The authors performed a retrospective case-control study of consecutive patients who had undergone cerebral angiography at an academic, tertiary care medical center in the period from April 2004 through April 2014. Patients with unruptured aneurysms were identified from among those who had undergone 3-vessel catheter angiography. Age-matched controls without cerebral aneurysms on angiography were also identified from the same database. Patients with previous subarachnoid hemorrhage or intracranial hemorrhage were excluded.
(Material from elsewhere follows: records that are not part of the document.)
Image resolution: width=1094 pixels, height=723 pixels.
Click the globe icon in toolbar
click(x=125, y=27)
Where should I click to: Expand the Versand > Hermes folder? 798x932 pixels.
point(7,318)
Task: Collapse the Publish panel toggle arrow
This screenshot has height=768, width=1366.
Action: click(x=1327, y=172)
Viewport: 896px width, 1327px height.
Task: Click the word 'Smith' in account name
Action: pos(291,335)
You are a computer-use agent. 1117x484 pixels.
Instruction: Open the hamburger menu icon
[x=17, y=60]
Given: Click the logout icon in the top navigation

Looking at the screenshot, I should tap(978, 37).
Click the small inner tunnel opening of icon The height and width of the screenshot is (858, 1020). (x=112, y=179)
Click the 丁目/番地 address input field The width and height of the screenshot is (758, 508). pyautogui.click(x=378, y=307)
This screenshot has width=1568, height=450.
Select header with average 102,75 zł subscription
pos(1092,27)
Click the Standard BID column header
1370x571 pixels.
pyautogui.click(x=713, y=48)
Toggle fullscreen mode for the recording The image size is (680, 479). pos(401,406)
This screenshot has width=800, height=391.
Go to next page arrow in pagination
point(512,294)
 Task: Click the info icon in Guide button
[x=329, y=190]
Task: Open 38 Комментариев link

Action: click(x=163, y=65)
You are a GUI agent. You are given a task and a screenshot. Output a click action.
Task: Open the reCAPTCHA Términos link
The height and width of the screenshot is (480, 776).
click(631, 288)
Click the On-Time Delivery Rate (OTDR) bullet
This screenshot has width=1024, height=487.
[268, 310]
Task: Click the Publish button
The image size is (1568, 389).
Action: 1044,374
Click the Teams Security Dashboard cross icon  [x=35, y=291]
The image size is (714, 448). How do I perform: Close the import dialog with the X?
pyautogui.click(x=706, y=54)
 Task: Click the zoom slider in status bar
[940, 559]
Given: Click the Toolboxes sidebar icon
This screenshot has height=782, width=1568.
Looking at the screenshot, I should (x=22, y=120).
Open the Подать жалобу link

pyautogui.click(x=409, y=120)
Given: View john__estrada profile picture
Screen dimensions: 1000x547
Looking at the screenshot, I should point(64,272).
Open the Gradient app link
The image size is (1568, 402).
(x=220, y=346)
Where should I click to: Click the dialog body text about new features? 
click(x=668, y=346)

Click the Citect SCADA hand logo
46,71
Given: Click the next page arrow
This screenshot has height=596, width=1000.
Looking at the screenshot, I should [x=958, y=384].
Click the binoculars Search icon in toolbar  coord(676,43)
History of hypothyroidism and other risk factors were recorded.

RESULTS

Two hundred forty-three patients with unruptured cerebral aneurysms were identified and age matched with 243 controls. Mean aneurysm size was 9.6 ± 0.8 mm. Hypothyroidism was present in 40 patients (16.5%) and 9 matched controls (3.7%; adjusted OR 3.2, 95% CI 1.3–7.8, p = 0.01). Subgroup analysis showed that men with hypothyroidism had higher odds of an unruptured cerebral aneurysm diagnosis than the women with hypothyroidism, with an adjusted OR of 12.7 (95% CI 1.3–121.9) versus an OR of 2.5 (95% CI 1.0–6.4) on multivariate analysis.

CONCLUSIONS

Hypothyroidism appears to be independently associated with unruptured cerebral aneurysms, with a higher effect seen in men. Given the known pathophysiological associations between hypothyroidism and vascular dysfunction, this finding warrants further exploration.